-- Records provided follows --
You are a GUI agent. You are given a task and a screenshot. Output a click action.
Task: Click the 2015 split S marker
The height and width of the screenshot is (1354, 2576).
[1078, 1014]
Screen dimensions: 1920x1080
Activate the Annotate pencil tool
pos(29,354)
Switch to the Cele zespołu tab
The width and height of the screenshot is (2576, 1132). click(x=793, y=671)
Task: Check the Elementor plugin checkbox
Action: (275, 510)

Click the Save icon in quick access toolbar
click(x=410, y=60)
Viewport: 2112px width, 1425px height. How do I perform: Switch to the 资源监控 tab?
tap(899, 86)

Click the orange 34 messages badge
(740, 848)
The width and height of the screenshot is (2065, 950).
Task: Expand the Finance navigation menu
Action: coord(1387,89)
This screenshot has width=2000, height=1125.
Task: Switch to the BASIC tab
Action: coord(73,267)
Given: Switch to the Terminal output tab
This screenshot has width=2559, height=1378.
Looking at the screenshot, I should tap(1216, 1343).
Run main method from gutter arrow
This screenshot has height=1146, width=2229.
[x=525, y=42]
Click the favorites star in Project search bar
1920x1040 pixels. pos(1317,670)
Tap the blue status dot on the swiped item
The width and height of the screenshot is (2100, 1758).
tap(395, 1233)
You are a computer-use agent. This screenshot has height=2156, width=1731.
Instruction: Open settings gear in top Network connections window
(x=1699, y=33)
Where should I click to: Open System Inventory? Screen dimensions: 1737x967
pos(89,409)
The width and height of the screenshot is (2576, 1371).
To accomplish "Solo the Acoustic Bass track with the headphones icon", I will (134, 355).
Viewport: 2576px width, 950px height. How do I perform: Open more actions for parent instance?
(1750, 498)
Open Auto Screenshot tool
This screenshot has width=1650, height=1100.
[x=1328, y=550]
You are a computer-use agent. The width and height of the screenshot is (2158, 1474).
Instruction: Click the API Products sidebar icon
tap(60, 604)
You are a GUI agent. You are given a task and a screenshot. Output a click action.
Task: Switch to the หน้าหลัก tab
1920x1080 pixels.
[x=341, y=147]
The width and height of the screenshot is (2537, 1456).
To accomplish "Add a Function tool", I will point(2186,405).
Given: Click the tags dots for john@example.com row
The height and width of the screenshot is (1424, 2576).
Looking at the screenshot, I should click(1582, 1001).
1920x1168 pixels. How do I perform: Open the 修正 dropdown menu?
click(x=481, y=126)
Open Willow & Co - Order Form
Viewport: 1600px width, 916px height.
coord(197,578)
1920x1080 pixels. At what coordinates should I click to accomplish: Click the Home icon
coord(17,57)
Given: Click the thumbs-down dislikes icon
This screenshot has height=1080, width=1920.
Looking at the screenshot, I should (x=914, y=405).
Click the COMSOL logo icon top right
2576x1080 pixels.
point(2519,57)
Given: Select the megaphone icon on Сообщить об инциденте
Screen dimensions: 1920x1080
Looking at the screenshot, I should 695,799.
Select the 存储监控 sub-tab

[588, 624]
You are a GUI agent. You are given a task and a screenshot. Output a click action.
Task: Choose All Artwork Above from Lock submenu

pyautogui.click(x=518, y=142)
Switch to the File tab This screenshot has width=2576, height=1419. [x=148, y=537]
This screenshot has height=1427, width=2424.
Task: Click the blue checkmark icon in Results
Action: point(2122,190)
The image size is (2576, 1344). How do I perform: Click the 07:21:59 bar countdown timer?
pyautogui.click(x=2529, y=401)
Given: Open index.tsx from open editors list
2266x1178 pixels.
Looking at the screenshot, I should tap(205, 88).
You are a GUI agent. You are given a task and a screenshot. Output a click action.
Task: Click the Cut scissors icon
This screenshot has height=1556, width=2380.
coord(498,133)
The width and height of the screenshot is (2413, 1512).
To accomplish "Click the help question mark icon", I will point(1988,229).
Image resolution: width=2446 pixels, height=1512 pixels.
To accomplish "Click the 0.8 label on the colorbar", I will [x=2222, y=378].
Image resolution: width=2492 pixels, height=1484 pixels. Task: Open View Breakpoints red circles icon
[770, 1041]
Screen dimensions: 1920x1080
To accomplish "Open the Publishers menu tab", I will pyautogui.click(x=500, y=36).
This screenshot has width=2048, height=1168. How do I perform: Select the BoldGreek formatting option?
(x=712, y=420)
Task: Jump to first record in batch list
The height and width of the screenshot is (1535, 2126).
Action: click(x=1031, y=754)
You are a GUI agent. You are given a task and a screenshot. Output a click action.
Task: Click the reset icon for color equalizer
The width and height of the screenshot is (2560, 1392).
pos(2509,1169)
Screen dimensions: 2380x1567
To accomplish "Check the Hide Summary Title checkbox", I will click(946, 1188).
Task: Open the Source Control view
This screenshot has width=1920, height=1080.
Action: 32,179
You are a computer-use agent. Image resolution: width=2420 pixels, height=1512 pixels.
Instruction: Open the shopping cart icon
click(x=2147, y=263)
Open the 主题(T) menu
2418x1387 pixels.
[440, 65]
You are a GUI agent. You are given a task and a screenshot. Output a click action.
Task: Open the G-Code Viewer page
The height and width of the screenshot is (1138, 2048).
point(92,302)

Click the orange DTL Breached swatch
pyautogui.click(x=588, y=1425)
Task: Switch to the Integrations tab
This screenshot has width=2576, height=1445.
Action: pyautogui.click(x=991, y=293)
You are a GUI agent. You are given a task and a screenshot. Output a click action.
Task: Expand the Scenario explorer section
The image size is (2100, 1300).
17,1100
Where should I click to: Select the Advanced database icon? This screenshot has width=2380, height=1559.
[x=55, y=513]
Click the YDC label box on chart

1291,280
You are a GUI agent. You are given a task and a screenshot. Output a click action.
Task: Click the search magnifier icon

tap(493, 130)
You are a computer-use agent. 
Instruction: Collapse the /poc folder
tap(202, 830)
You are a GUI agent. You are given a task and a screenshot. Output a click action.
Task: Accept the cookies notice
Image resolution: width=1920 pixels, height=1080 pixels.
-- Records provided concluded --
§ **Activity**: Would you please copy exactly the part of the entries above that begins at the line containing "You are a computer-use agent. Image" and ends at the line containing "Task: Switch to the Integrations tab", both lines included?

§ **Solution for this task**:
You are a computer-use agent. Image resolution: width=2420 pixels, height=1512 pixels.
Instruction: Open the shopping cart icon
click(x=2147, y=263)
Open the 主题(T) menu
2418x1387 pixels.
[440, 65]
You are a GUI agent. You are given a task and a screenshot. Output a click action.
Task: Open the G-Code Viewer page
The height and width of the screenshot is (1138, 2048).
point(92,302)

Click the orange DTL Breached swatch
pyautogui.click(x=588, y=1425)
Task: Switch to the Integrations tab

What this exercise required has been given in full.